Um projeto de lei proposto pelo recém-empossado deputado federal Alexandre Padilha (PT) quer tornar obrigatória a permissão da entrada de doulas em qualquer hospital do País – seja ele público ou particular.

Algumas cidades brasileiras já aprovaram leis que submetem hospitais e maternidades do SUS ou contratados a aceitarem a presença da doula junto à gestão durante exame pré-natal, parto e pós-parto imediato. É o caso de São Paulo, onde a lei 16.602 vigora desde 2016.

O texto ainda assegura regular o exercício da profissão além de garantir a entrada dessas profissionais em hospitais públicos ou privados, independentemente de a equipe médica concordar com a presença da profissional.

Por que proibir?

Pode parecer estranho que alguém ou algum lugar queira barrar a entrada das doulas. Isso pode se dar, porque, de uma maneira geral, elas procuram aliviar as dores das parturientes sem medicamentos – o que leva mais tempo.

Essas profissionais não podem realizar nenhum procedimento médico ou clínico com aferir pressão, avaliação da progressão do trabalho de parto, monitoração de batimentos cardíacos fetais ou administração de medicamentos. Mais que isso, elas evitam ao máximo a anestesia porque muitas vezes, leva a outras intervenções que acabam resultando em uma cesárea – que é o que se quer evitar.

Para Padilha, um dos motivos de as doulas não serem queridas dentro das maternidades é a “indústria da cesárea”. Hoje, a taxa de cesárea é de 30% na rede pública e 90% na privada, sendo que muitas poderiam ter sido evitadas. Padilha, autor do projeto, também é médico formado pela Unicamp.

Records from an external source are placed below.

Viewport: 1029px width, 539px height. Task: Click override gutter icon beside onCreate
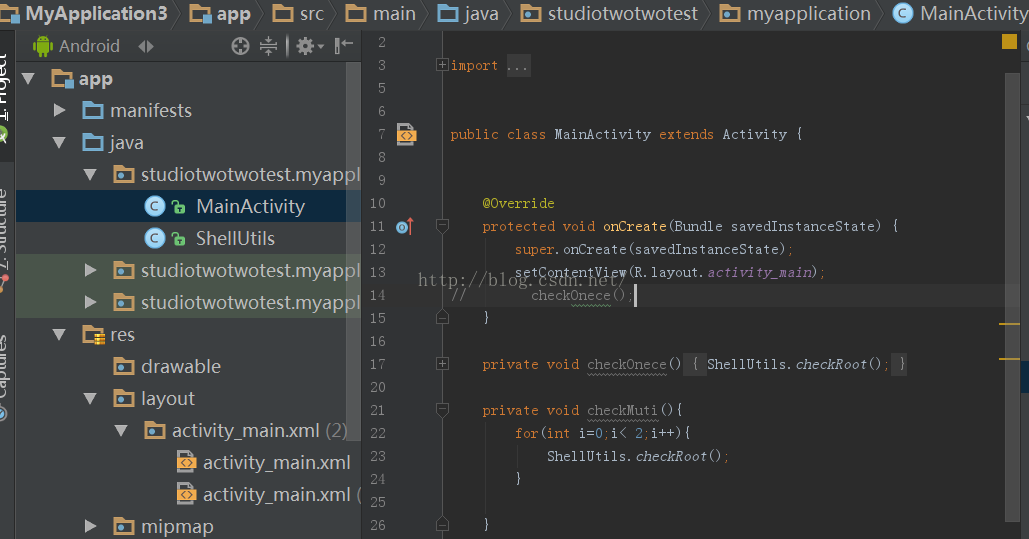pyautogui.click(x=404, y=227)
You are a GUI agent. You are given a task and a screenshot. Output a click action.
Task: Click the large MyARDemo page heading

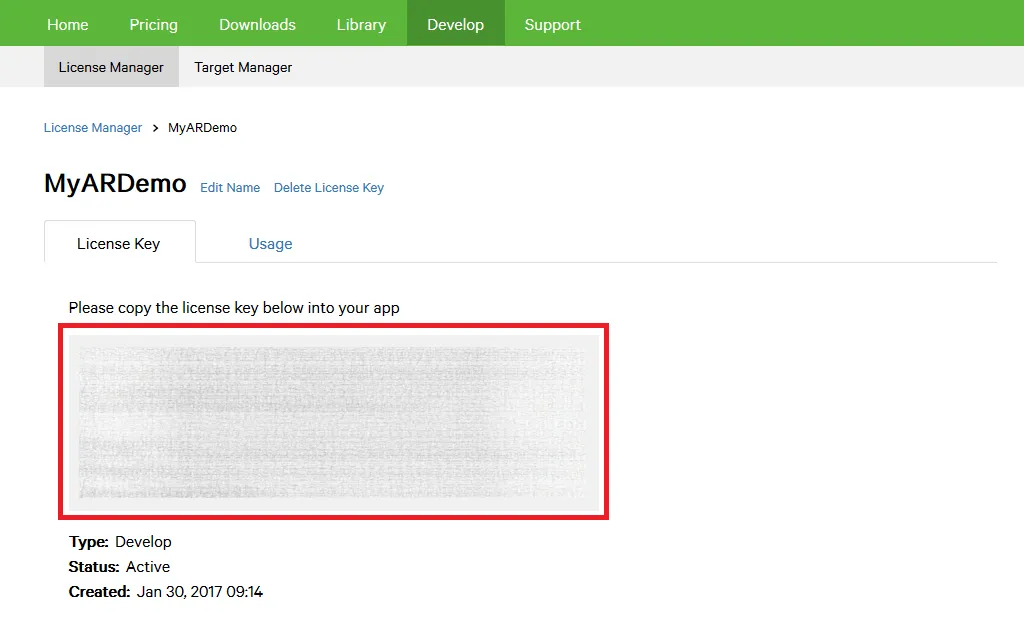point(115,184)
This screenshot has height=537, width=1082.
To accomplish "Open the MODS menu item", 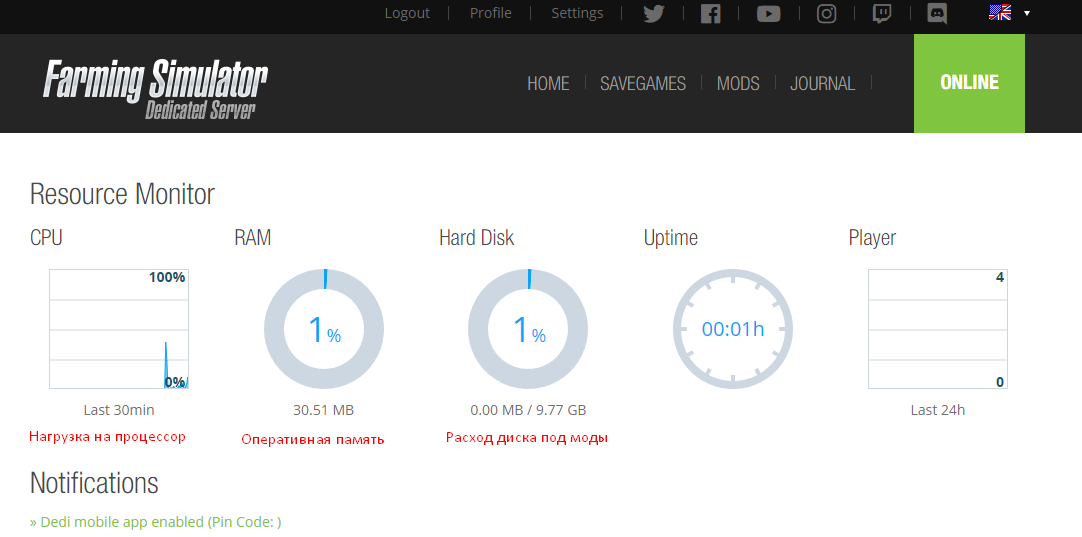I will [738, 84].
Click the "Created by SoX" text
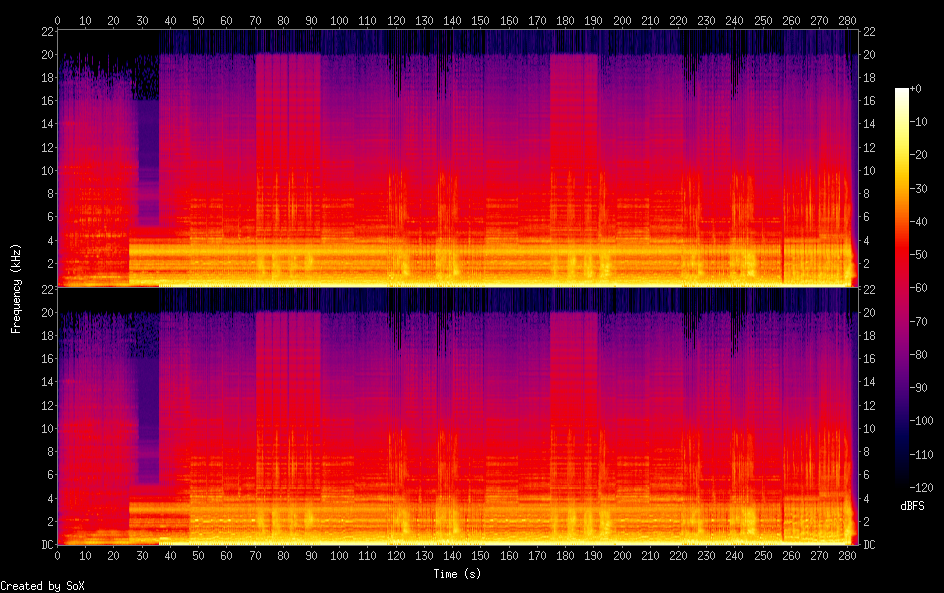Viewport: 944px width, 593px height. 42,585
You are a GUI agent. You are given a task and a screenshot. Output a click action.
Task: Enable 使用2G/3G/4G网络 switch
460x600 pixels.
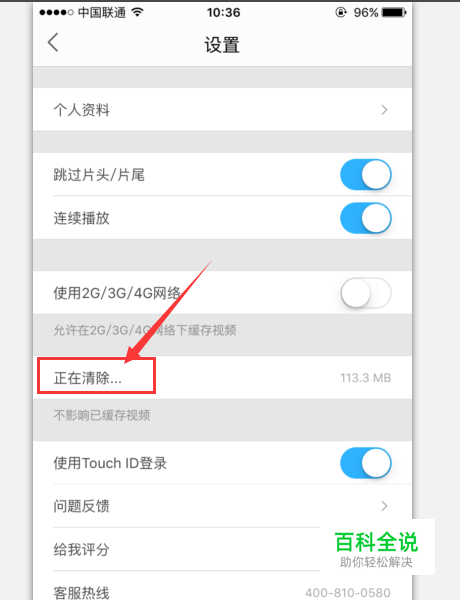(366, 293)
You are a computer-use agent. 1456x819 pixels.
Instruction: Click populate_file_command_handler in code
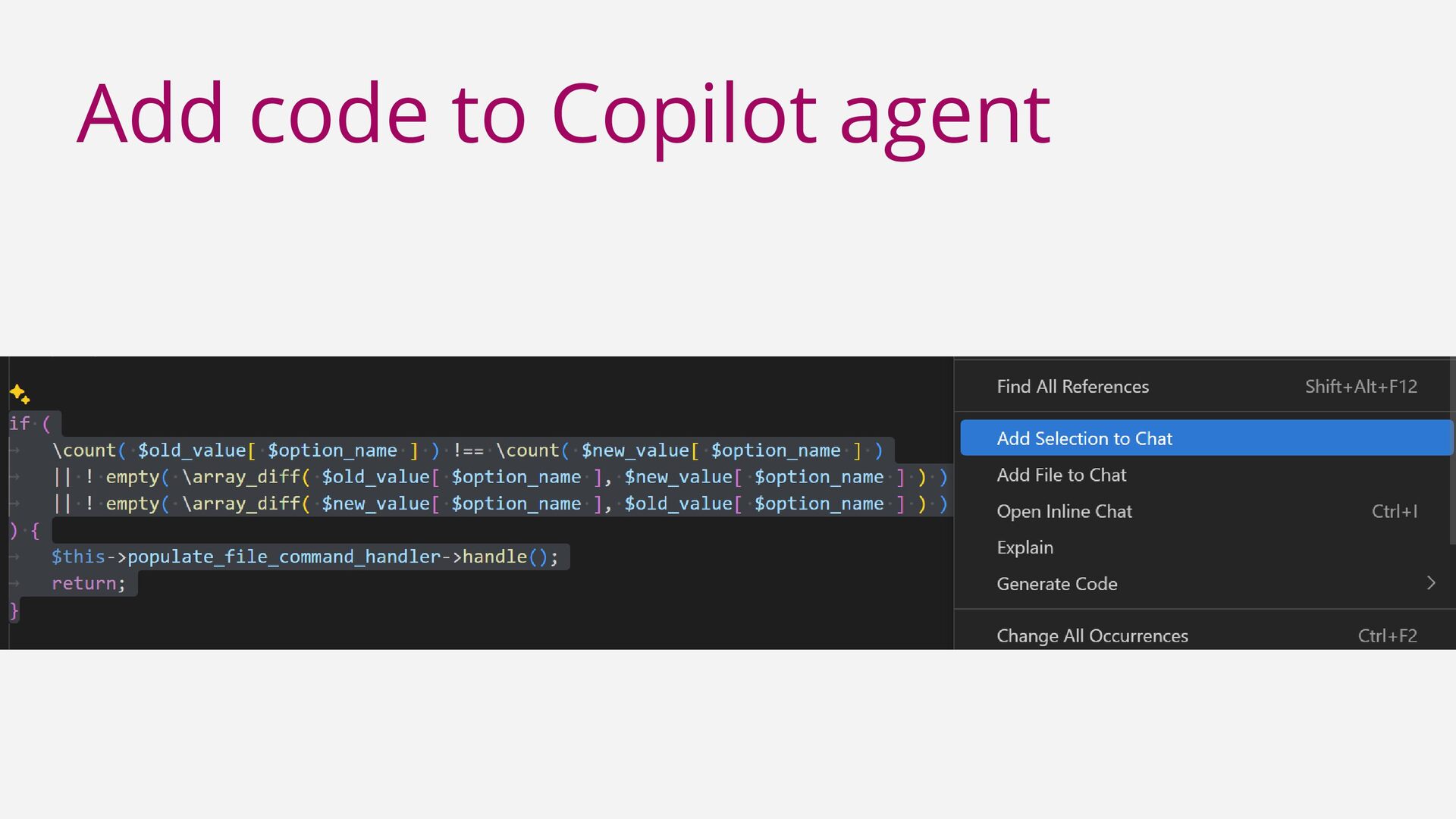[x=284, y=557]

Padilha lembrou que em seu projeto está claro que a presença da doula não se confunde com a do acompanhante escolhido pela parturiente. O texto fala que “na hipótese de o espaço físico do centro obstétrico não comportar a permanência de ambos, será viabilizada presença do acompanhante ou da doula, conforme indicado pela parturiente.